TREUTLER - Genealogie


3. Texte zu Herkunftsorten und Landschaften


a) OBERPEILAU und GNADENFREI, Kreis Reichenbach (Eule), Schlesien

Oberpeilau und das später entstandene, dann aber bedeutendere Gnadenfrei sind der bisher bekannte Ursprungsort der Sippe Paul TREUTLER, * ca. 1790 Oberpeilau, der auch ich zugehörig bin.

Im Folgenden soll nun ein kurzer geschichtlicher Abriß zum Ort veröffentlicht werden:

Das Gnadenfrei kurz vor Ende des II. Weltkrieges war eine Landgemeinde mit ca. 6000 Einwohnern. Sie liegt etwa 300 Meter über dem Meeresspiegel in den östlichen Vorbergen des Eulengebirges und gehört zum Kreis Reichenbach (Eule).
Die  Ortslage  ist außerordentlich langgestreckt und zieht sich im Peiletal etwa 6 km entlang der Landstraße von Frankenstein nach Reichenbach hin. Seine damalige Größe erreichte der Ort durch die im Jahre 1928 erfolgte Zusammenlegung der Gemeinden Gnadenfrei, Oberpeilau und Obermittelpeilau und die Eingemeindung von Schobergrund 1938.

Die Peilauer Gemeinden sind uralte Siedlungen, die ihren Namen vom Peile-Flüßchen ableiten und deren Entstehungszeit noch nicht sicher feststeht.

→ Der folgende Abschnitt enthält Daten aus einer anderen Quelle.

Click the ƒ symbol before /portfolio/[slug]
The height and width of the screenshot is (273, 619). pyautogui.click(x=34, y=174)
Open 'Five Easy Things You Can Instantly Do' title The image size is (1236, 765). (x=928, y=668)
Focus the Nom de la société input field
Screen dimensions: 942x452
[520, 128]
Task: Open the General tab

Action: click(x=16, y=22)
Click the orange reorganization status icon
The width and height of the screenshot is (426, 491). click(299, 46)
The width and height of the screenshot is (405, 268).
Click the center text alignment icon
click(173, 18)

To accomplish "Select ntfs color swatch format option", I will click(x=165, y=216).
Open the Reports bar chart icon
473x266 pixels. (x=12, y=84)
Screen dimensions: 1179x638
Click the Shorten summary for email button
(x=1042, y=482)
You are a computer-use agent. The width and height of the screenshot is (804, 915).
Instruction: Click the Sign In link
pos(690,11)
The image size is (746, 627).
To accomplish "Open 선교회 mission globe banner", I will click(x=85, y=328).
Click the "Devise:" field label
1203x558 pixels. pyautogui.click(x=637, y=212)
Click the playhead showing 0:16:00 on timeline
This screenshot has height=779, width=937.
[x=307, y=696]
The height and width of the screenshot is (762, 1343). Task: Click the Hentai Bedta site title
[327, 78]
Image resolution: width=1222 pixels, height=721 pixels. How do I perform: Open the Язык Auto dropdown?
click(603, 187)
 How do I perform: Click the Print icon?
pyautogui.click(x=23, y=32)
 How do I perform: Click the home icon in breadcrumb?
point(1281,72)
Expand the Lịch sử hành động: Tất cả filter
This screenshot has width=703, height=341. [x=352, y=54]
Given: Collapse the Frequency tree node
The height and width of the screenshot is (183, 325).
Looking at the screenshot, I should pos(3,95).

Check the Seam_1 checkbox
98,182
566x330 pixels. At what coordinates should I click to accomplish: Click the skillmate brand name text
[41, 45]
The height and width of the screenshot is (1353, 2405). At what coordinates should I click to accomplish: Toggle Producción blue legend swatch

Gnadenfrei selbst ist eine neuzeitliche Ortsgründung unmittelbar in der Nähe von Oberpeilau. Die Gründung Gnadenfreis ist jedoch nicht in erster Linie die einer Ortschaft, als vielmehr die Gründung der Brüdergemeine Gnadenfrei. Die Brüdergemeine ist eine protestantische Glaubensrichtung, die sich auf die Herrnhuter und die Böhmischen Brüder zurückführt. Diese Vertreter des Pietismus hatten es nicht nur gegen die Katholiken schwer, sondern auch gegenüber ihren evangelischen Glaubensbrüdern. Einer der wichtigsten Vertreter dieser Richtung war Ernst Julius von Seidlitz in Oberpeilau. Er gab den Pietisten auf seinem Rittergut Oberpeilau, dem Seidlitzhof, einen neuen Mittelpunkt. Mit der Eroberung Schlesiens durch Friedrich den Großen 1740 begann auch für die ev. Pietisten eine neue Zeit. Seit 1743 besteht die Brüdergemeine Gnadenfrei. Es wurde mit der geordneten Anlage des Ortes in unmittelbarer Nähe des Gutshofes begonnen. Der Name "Gnadenfrei" entstand in Erinnerung an die Freilassung des Ortsgründers "durch menschliche und göttliche Gnade" nach einjähriger Kerkerhaft 1740. Von Seidlitz war noch kurz vor dem Siege Friedrichs wegen seines Glaubens durch die Habsburger inhaftiert worden. Gnadenfrei bestand von 1743 bis 1928 als besondere Siedlung für sich.
 


Das wiederaufgebaute Gnadenfrei nach dem Brande 1792

Die Gnadenfreier Wirtschaft war durch die, seit Jahrhunderten angesiedelte Weberei und spätere Textilindustrie geprägt. Ein weiterer wichtiger Wirtschaftszweig war die Steinindustrie mit ihren Marmor- und Natursteinwerken. Aber auch die Landwirtschaft war noch 1943 mit etwa 80 Bauernwirtschaften und 4 größeren Gütern vertreten.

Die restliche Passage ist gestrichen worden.